En relación al cáncer de próstata se han propuesto varios mecanismos por los cuales la obesidad puede promover el desarrollo neoplásico: bajos niveles de testosterona, altos niveles de estrógenos, diabetes co-existente o síndrome metabólico, niveles aumentados de factor de crecimiento tipo insulina (IGF-1), niveles altos de leptina, niveles bajos de adiponectina y aumento en las grasas saturadas en la dieta (4).

La obesidad por sí sola disminuye la actividad de los antioxidantes protectores del cuerpo (glutatión GSH) y puede incrementar el estrés oxidativo sistémico (5).

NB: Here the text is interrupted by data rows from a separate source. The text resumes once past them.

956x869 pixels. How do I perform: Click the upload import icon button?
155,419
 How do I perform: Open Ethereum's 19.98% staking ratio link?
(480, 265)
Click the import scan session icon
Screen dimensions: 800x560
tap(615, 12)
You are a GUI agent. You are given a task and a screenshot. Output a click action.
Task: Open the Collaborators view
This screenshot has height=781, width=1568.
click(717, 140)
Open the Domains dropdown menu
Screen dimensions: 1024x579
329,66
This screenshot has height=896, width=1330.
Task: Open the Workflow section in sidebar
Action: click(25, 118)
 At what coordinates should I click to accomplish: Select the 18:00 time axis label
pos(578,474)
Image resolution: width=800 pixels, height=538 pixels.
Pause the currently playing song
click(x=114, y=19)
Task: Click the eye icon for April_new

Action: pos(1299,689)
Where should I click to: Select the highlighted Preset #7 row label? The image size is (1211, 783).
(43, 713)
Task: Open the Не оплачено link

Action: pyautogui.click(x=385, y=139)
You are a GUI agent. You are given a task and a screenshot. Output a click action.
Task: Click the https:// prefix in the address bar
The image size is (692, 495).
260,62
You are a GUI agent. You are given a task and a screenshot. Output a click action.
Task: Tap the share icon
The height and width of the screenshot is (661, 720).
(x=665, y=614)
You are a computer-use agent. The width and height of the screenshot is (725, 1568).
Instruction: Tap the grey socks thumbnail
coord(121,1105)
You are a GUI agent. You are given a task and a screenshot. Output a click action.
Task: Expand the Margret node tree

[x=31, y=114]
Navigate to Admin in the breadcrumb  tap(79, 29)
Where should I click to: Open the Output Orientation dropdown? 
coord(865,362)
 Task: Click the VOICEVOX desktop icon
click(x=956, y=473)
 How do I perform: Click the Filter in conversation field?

En el caso del hepatocarcinoma, se ha visto que el sobrepeso y la obesidad aumentan el riesgo de esta neoplasia en pacientes con cirrosis y que el suplemento oral con aminoácidos de cadena ramificada inhibe la carcinogénesis en pacientes obesos con cirrosis (6).

CITAS:

1. Chen C, Chang YC, Liu CL, Chang KJ, Guo IC. Leptin-induced growth of human ZR-75-1 breast cancer cells is associated with up-regulation of cyclin D1 and c-Myc and down-regulation of tumor suppressor p53 and p21(WAF1/CIP1). Breast Cancer Res Treat. 2006 Jun 3.
 
2. John BJ, Irukulla S, Abulafi AM, Kumar D, Mendall MA. Systematic review: adipose tissue, obesity and gastrointestinal diseases. Aliment Pharmacol Ther. 2006 Jun 1;23(11):1511-23.
3. Dieudonne MN, Bussiere M, Dos Santos E, Leneveu MC, Giudicelli Y, Pecquery R. Adiponectin mediates antiproliferative and apoptotic responses in human MCF7 breast cancer cells. Biochem Biophys Res Commun. 2006 Jun 23;345(1):271-9.
4. O'Malley RL, Taneja SS. Obesity and prostate cancer. Can J Urol. 2006 Apr;13 Suppl 2:11-7.
5. Khan NI, Naz L, Yasmeen G. Obesity: an independent risk factor for systemic oxidative stress. Pak J Pharm Sci. 2006 Jan;19(1):62-5.
6. Muto Y, Sato S, Watanabe A, Moriwaki H, Suzuki K, Kato A, Kato M, Nakamura T, Higuchi K, Nishiguchi S, Kumada H, Ohashi Y; for the Long-Term Survival Study (LOTUS) Group. Overweight and obesity increase the risk for liver cancer in patients with liver cirrhosis and long-term oral supplementation with branched-chain amino acid granules inhibits liver carcinogenesis in heavier patients with liver cirrhosis. Hepatol Res. 2006 May 29.